This project shows a basic **Natural Language Processing (NLP)** pipeline using 5 sample messages from the **SMS Spam Collection dataset**. The pipeline includes **tokenization**, **stopword removal**, **lemmatization**, and **TF-IDF vectorization**. These steps clean and transform the text into numerical features suitable for further analysis or machine learning tasks like **spam detection**.

In [None]:
# Load 5 Sample Messagesfrom the SMSSpamCollection dataset
texts = [
    "Go until jurong point, crazy.. Available only in bugis n great world la e buffet...",
    "Ok lar... Joking wif u oni...",
    "Free entry in 2 a wkly comp to win FA Cup final tkts 21st May 2005. Text FA to 87121 to receive entry question(std txt rate)T&C's apply 08452810075over18's",
    "U dun say so early hor... U c already then say...",
    "WINNER!! As a valued network customer you have been selected to receivea £900 prize reward! To claim call 09061701461. Claim code KL341. Valid 12 hours only."
]

# Print the messages
for i, msg in enumerate(texts):
    print(f"Text {i+1}: {msg}")


Text 1: Go until jurong point, crazy.. Available only in bugis n great world la e buffet...
Text 2: Ok lar... Joking wif u oni...
Text 3: Free entry in 2 a wkly comp to win FA Cup final tkts 21st May 2005. Text FA to 87121 to receive entry question(std txt rate)T&C's apply 08452810075over18's
Text 4: U dun say so early hor... U c already then say...
Text 5: WINNER!! As a valued network customer you have been selected to receivea £900 prize reward! To claim call 09061701461. Claim code KL341. Valid 12 hours only.


Student number: 1113552

Student Name: Zithile

Job Breakdown: :Responsible for Tokenization

In [None]:
# Tokenize each message(Tokenization)
tokenized_texts = [text.split() for text in texts]
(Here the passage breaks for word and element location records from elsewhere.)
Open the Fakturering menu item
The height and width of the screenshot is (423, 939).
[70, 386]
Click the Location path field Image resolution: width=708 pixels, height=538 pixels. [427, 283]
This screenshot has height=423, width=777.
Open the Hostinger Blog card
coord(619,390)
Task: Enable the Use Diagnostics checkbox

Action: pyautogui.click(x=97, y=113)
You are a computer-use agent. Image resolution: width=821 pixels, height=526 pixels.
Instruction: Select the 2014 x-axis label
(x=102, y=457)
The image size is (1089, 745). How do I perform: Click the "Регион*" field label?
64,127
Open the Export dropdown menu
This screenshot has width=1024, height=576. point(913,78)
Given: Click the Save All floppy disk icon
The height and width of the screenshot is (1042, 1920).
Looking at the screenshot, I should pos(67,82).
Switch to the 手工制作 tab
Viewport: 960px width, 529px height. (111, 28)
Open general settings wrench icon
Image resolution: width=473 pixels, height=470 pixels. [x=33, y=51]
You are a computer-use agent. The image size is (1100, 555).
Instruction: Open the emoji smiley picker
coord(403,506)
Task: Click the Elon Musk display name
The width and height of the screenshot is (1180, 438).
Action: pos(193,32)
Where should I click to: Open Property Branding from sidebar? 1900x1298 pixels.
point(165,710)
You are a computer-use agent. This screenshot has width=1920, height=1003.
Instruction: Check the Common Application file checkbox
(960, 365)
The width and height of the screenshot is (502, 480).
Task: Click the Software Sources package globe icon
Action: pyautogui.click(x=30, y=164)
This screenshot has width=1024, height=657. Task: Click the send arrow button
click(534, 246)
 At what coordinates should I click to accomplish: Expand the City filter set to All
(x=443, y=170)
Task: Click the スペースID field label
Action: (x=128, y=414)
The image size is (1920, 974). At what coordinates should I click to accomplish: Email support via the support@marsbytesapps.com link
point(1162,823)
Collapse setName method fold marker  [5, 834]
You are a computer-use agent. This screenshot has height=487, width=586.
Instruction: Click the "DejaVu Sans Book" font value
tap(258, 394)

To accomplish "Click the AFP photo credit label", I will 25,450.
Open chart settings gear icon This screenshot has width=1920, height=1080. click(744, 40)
# Display tokenized results
for i, tokens in enumerate(tokenized_texts):
    print(f"Tokens for Text {i+1}:")
    print(tokens)



Tokens for Text 1:
['Go', 'until', 'jurong', 'point,', 'crazy..', 'Available', 'only', 'in', 'bugis', 'n', 'great', 'world', 'la', 'e', 'buffet...']
Tokens for Text 2:
['Ok', 'lar...', 'Joking', 'wif', 'u', 'oni...']
Tokens for Text 3:
['Free', 'entry', 'in', '2', 'a', 'wkly', 'comp', 'to', 'win', 'FA', 'Cup', 'final', 'tkts', '21st', 'May', '2005.', 'Text', 'FA', 'to', '87121', 'to', 'receive', 'entry', 'question(std', 'txt', "rate)T&C's", 'apply', "08452810075over18's"]
Tokens for Text 4:
['U', 'dun', 'say', 'so', 'early', 'hor...', 'U', 'c', 'already', 'then', 'say...']
Tokens for Text 5:
['WINNER!!', 'As', 'a', 'valued', 'network', 'customer', 'you', 'have', 'been', 'selected', 'to', 'receivea', '£900', 'prize', 'reward!', 'To', 'claim', 'call', '09061701461.', 'Claim', 'code', 'KL341.', 'Valid', '12', 'hours', 'only.']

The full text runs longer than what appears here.